I-Phone, Playstation, Laptop: für viele sind elektrische Geräte zum täglichen Begleiter geworden. Sie unterstützen bei der Regelung des Alltags und dienen insbesondere der Unterhaltung. Dass das nicht immer möglich war, ist jedem klar. Schließlich sind Handys und Co. Erfindungen unserer Zeit. Doch wie haben sich die Kinder vor 100 Jahren wohl beschäftigt?
So spielten Kinder anno 1900
Das zeigte das Museum Bislich gestern im Rahmen des internationalen Tages der Museen. In dem Hof des 1983 eröffneten Museums hat das Team um Leiter Peter von Bein das Leben um 1900 nachgestellt und lädt die Besucher zum Mitmachen ein. Beispielsweise üben die kleinen Besucher Reifenschlagen. Ein Spiel, bei dem ein Reifen mit einem Stock vorangetrieben werden muss. Die Schwierigkeit liegt hierbei in den Kurven, in denen der Reifen gerne mal zu Boden fällt. In dem Rund kann man außerdem lernen, wie Körbe geflochten werden.
Öffnungszeiten
Zum Heimatmuseum Bislich zählt seit dem Jahr 2000 auch das Rhein-Deich-Museum und seit 2006 das Ziegelmuseum.

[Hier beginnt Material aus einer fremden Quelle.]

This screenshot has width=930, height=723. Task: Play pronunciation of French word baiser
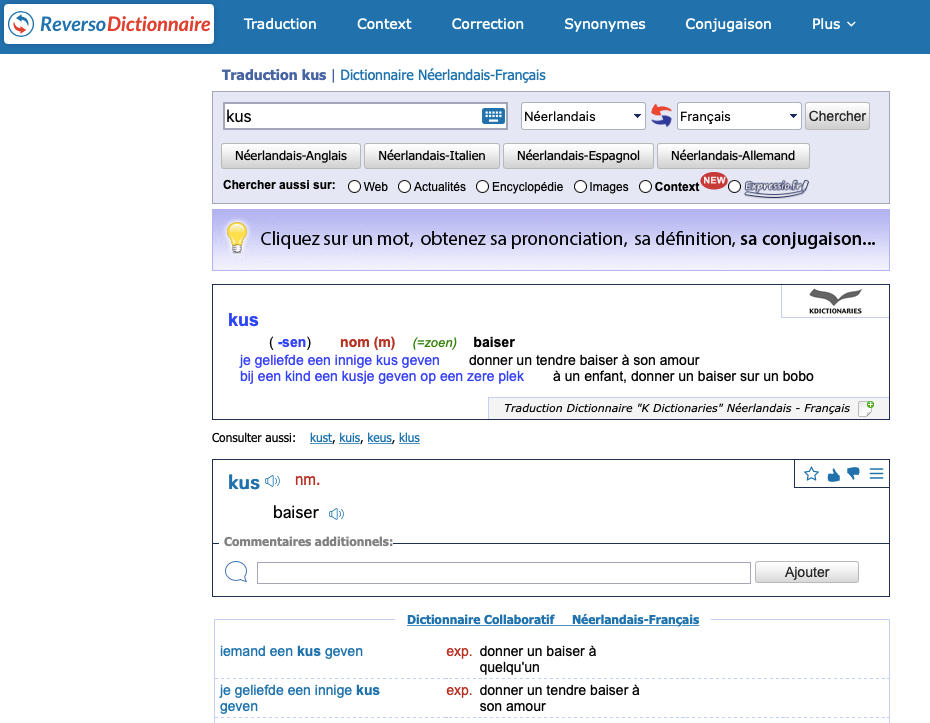[336, 514]

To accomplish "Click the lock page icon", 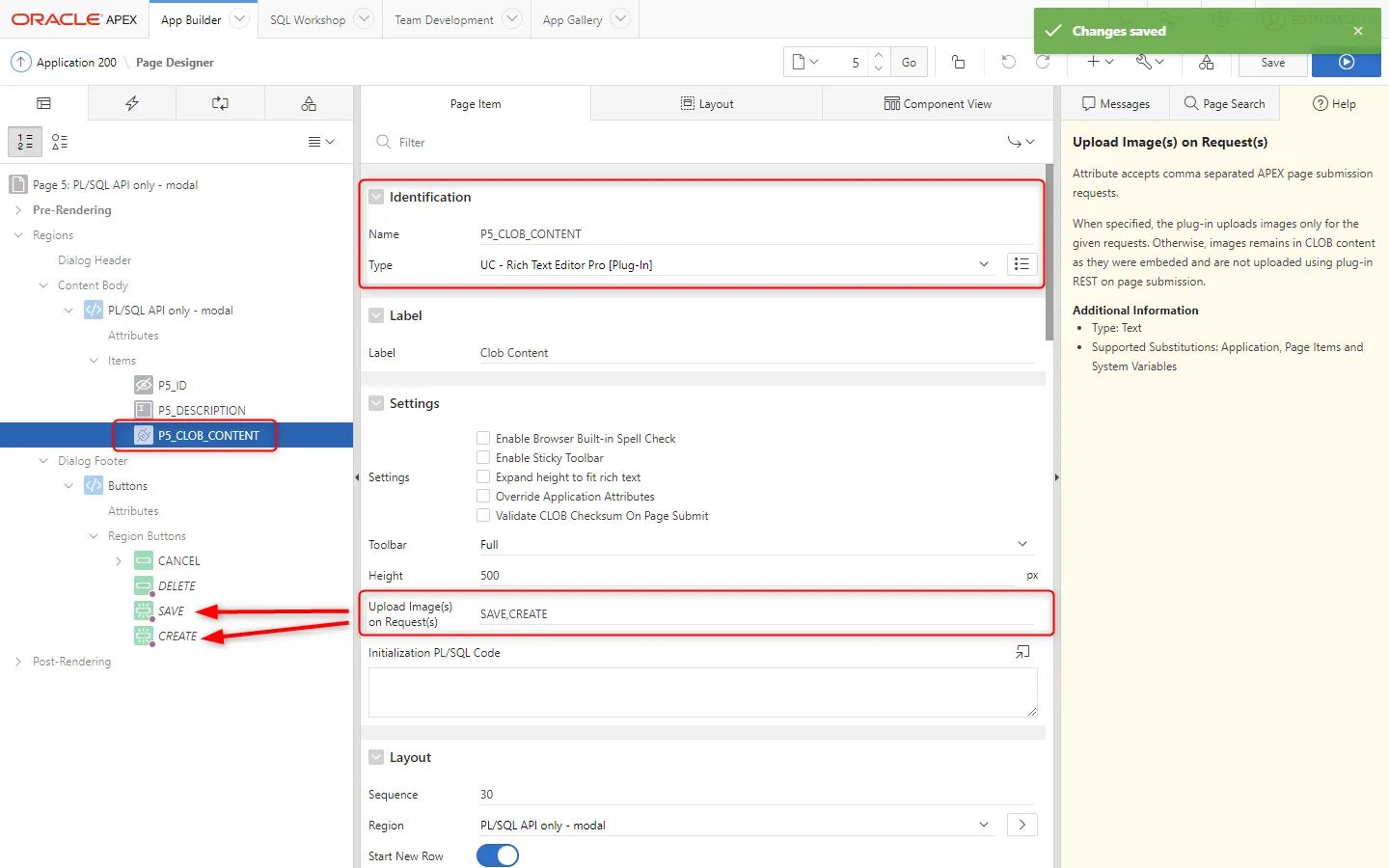I will [958, 62].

Von April bis Oktober hat es mittwochs von 14 bis 16 Uhr, sonn- und feiertags von 10 bis 16 Uhr geöffnet.
Von November bis März öffnet es immer sonntags von 14 bis 16 Uhr seine Türen.
Der Eintritt beträgt zwei Euro für Erwachsene, Kinder ab 12 Jahren zahlen einen Euro.

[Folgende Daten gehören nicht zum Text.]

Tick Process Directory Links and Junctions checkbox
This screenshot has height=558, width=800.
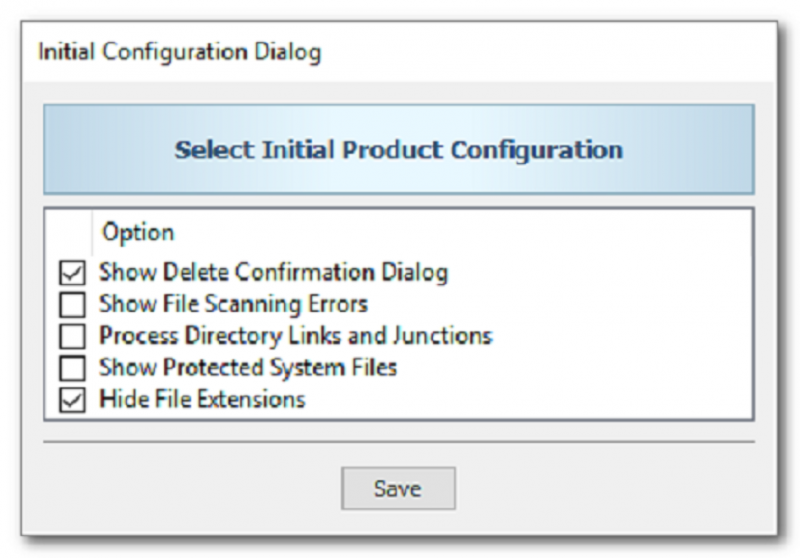pos(72,336)
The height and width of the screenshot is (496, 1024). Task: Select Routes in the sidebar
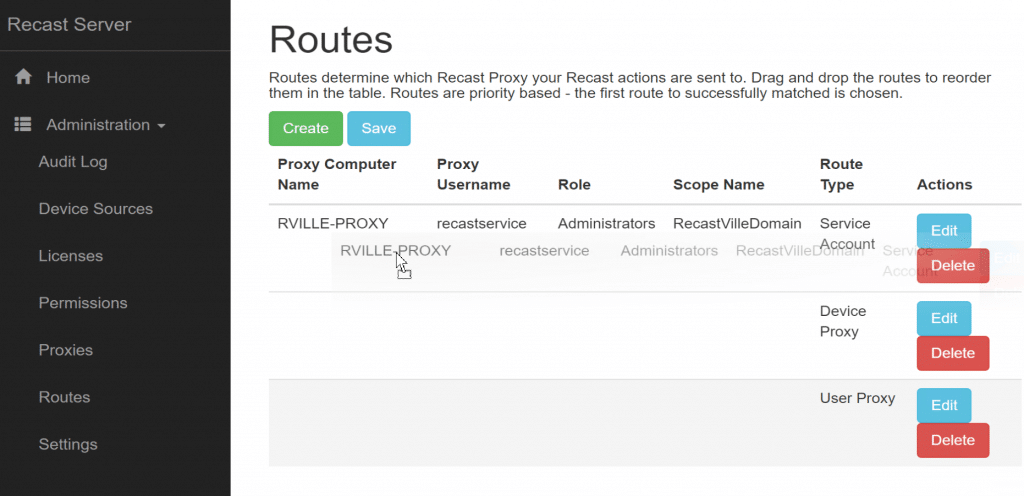pyautogui.click(x=64, y=397)
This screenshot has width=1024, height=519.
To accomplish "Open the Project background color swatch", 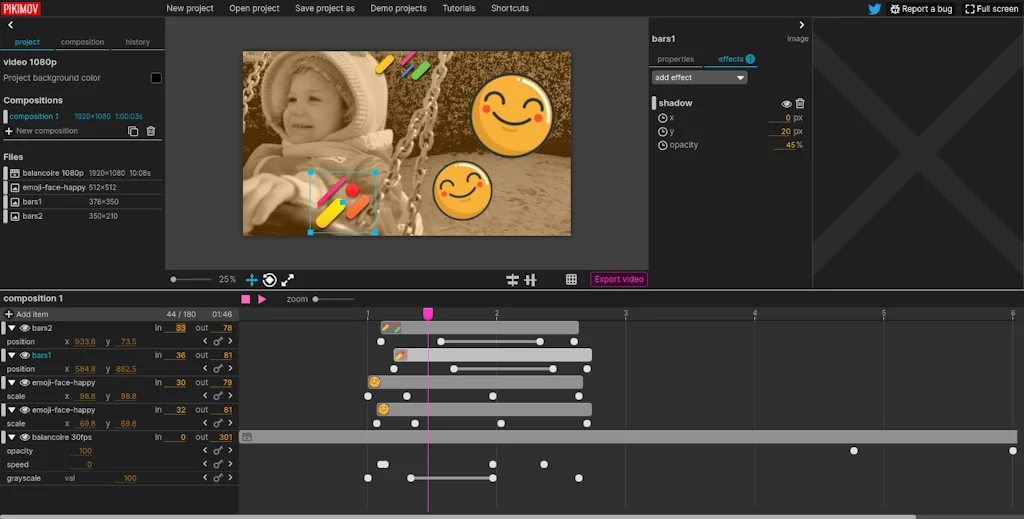I will click(x=156, y=78).
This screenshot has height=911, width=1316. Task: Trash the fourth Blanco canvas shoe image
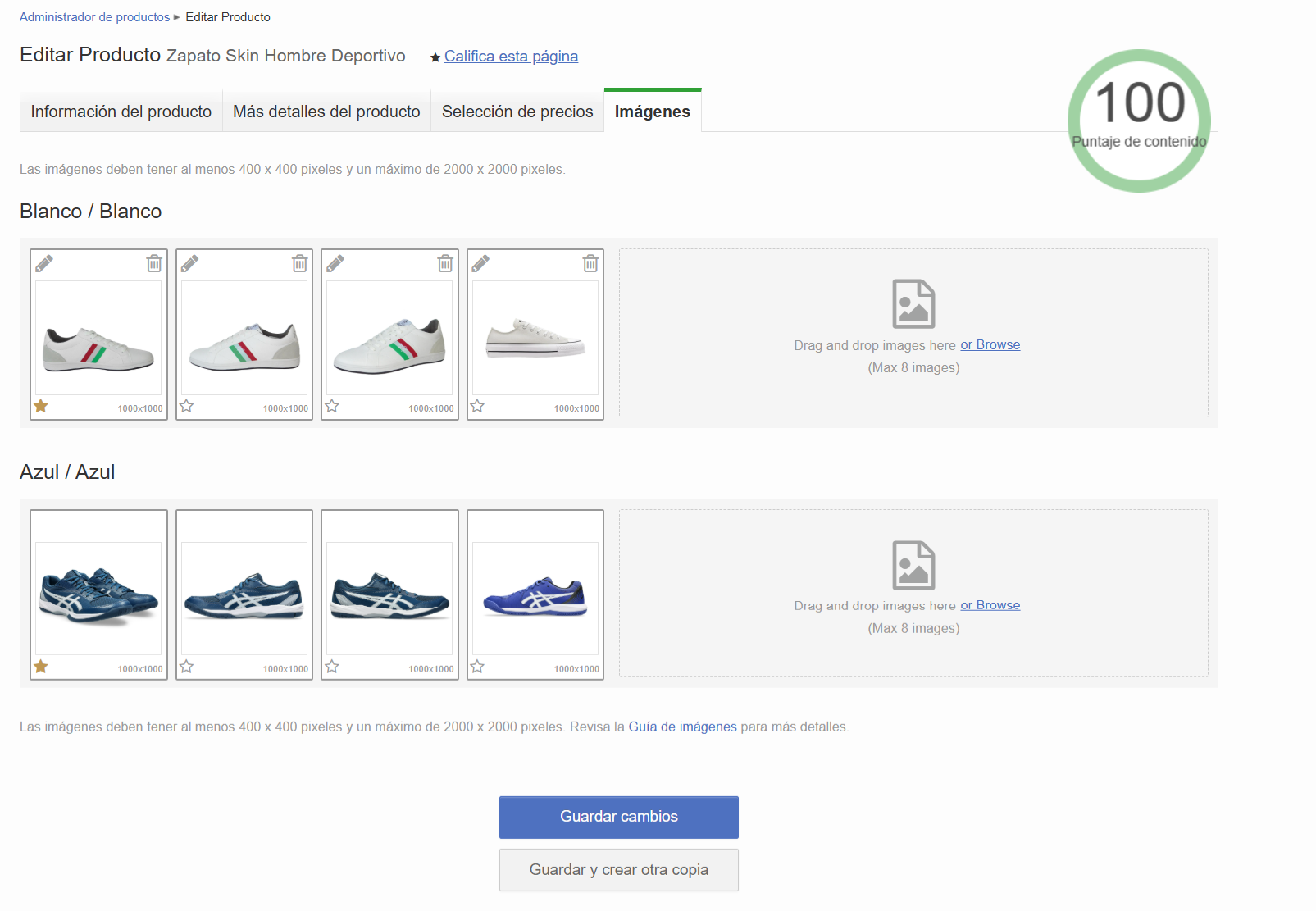590,263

Fernab von Waschmaschinen bedeutete das Wäschewaschen deutlich mehr Arbeit als heutzutage, was den Besuchern am Waschbrett verdeutlicht wird. Das Highlight im Hof ist allerdings das historische Brotbacken, bei dem jeder seine Backkünste unter Beweis stellen darf.

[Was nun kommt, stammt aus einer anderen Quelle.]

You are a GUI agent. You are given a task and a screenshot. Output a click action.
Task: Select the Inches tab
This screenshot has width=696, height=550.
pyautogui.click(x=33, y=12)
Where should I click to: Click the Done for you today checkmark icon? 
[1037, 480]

Im Inneren des Museums besichtigen die Interessenten unter anderem eine alte Küche, um sich noch mehr in die damalige Zeit zurückversetzen zu können. Im oberen Geschoss geht es nicht um das "Abenteuer 1900", sondern insbesondere um Hauswirtschaft und Naturkunde.
Als Attraktion für Heimat- und Familienforscher hält das Museum zudem seine Archivbestände zur Einsicht bereit, darunter befinden sich Kopien der Kirchenbücher, Totenzettel und Einwohnerlisten. Das Museum Bislich bot den Besuchern einen umfassenden Blick hinter die Kulissen.
Frauen am Spinnrad
Auch der Heimatverein der Herrlichkeit Diersfordt nahm den Tag des Museums zum Anlass einer besonderen Führung. Im Heimathaus Eiskeller gab es in zwei Führungen Infos zum Thema "Wesels Festung – Entfestigung – Einebnung – Stadterweiterung – Eine Schicksalsfrage von 1681 – 1930". Außerdem gab's eine Sonderausstellung "Gardens Made in Britain" und im Kaminraum führten Spinnerinnen ihr Können vor.